## Aim of the task
Below are entries; repeat exactly, and nothing else, the lines from the one holding "Մեր Խանութները (30, 2419)" through the one holding "Moteur portail coulissant CAME BKE-2200", inclusive. Leave the pictures out.

## Data extract
[Start of Attachment]

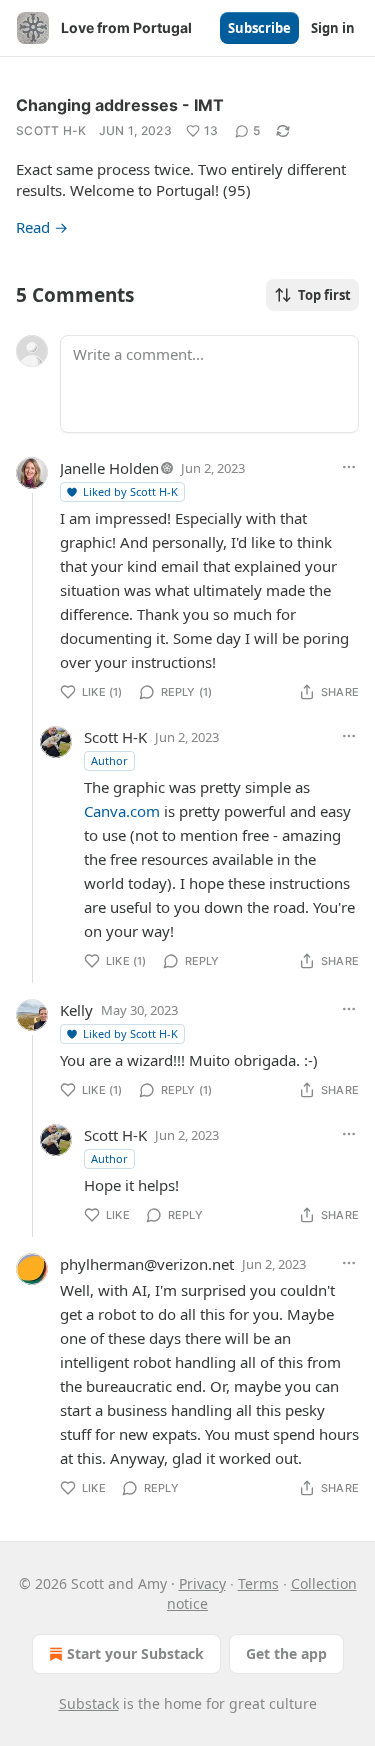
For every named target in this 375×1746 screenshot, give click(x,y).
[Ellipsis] (349, 467)
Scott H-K (51, 130)
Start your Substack (135, 1653)
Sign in (333, 28)
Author (109, 760)
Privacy (202, 1583)
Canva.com (122, 811)
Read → (42, 227)
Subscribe (259, 28)
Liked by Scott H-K (130, 491)
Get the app (286, 1653)
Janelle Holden (109, 468)
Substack (89, 1703)
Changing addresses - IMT (120, 105)
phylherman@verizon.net (147, 1264)
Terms (258, 1583)
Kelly (76, 1010)
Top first (324, 295)
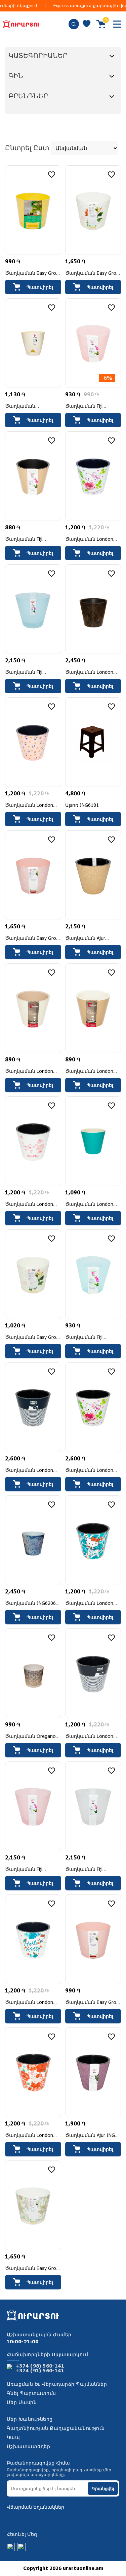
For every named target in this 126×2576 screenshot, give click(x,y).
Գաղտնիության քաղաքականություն (56, 2428)
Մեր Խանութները (30, 2419)
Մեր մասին (22, 2402)
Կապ (13, 2437)
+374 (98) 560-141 (39, 2366)
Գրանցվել (103, 2488)
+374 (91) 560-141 (39, 2371)
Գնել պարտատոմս (31, 2393)
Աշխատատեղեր (28, 2446)
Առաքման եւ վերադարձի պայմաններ (57, 2384)
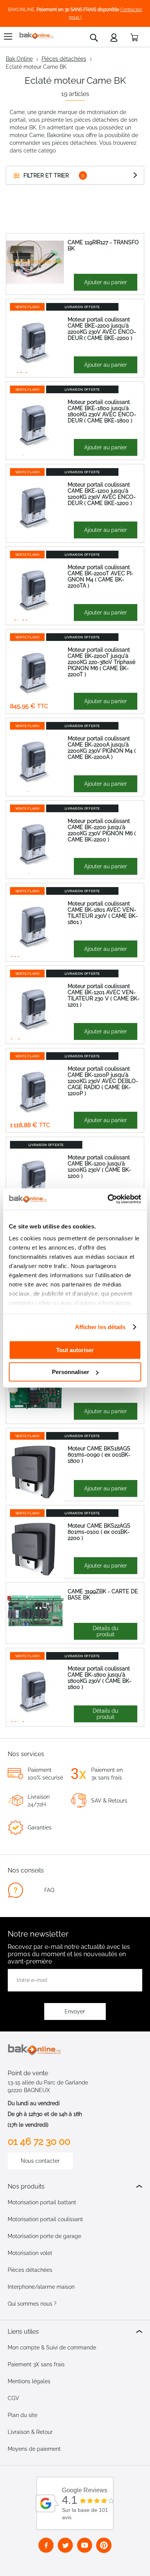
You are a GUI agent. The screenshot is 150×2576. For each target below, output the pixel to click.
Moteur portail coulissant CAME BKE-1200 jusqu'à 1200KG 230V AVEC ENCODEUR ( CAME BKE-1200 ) (102, 494)
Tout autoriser (75, 1349)
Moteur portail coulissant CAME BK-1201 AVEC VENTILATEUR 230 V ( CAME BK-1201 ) (104, 995)
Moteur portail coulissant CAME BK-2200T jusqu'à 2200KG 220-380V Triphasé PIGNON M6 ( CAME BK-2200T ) (101, 662)
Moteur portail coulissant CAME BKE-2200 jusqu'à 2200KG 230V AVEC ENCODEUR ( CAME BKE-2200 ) (102, 328)
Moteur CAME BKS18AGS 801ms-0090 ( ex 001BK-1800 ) (99, 1454)
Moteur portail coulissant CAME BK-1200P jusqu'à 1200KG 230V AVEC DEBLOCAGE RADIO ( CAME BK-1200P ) (103, 1081)
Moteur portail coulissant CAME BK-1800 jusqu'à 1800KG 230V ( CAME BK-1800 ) (100, 1677)
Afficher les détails (100, 1327)
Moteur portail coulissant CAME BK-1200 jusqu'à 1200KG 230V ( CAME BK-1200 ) (99, 1166)
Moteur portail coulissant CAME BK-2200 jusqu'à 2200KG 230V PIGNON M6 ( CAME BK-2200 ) (102, 830)
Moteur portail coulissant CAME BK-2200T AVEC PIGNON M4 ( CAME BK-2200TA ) (100, 576)
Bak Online (19, 59)
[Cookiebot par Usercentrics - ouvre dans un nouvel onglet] (108, 1199)
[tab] (75, 2186)
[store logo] (36, 35)
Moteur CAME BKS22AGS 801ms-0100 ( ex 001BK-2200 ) (99, 1532)
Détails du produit (105, 1631)
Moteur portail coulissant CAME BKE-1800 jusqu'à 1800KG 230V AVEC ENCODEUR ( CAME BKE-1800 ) (102, 411)
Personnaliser (70, 1372)
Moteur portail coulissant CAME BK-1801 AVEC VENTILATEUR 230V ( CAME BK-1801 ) (103, 913)
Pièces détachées (64, 59)
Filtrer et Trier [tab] (46, 175)
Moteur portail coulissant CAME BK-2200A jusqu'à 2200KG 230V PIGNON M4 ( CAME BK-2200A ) (102, 747)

[End of Attachment]

## Response to the task
Մեր Խանութները (30, 2419)
Մեր մասին (22, 2402)
Կապ (13, 2437)
+374 (98) 560-141 (39, 2366)
Գրանցվել (103, 2488)
+374 (91) 560-141 (39, 2371)
Գնել պարտատոմս (31, 2393)
Աշխատատեղեր (28, 2446)
Առաքման եւ վերադարձի պայմաններ (57, 2384)
You are a GUI agent. The screenshot is 150×2576. For each target below, output the pixel to click.
Moteur portail coulissant CAME BKE-1200 jusqu'à 1200KG 230V AVEC ENCODEUR ( CAME BKE-1200 ) (102, 494)
Tout autoriser (75, 1349)
Moteur portail coulissant CAME BK-1201 AVEC VENTILATEUR 230 V ( CAME BK-1201 ) (104, 995)
Moteur portail coulissant CAME BK-2200T jusqu'à 2200KG 220-380V Triphasé PIGNON M6 ( CAME BK-2200T ) (101, 662)
Moteur portail coulissant CAME BKE-2200 jusqu'à 2200KG 230V AVEC ENCODEUR ( CAME BKE-2200 ) (102, 328)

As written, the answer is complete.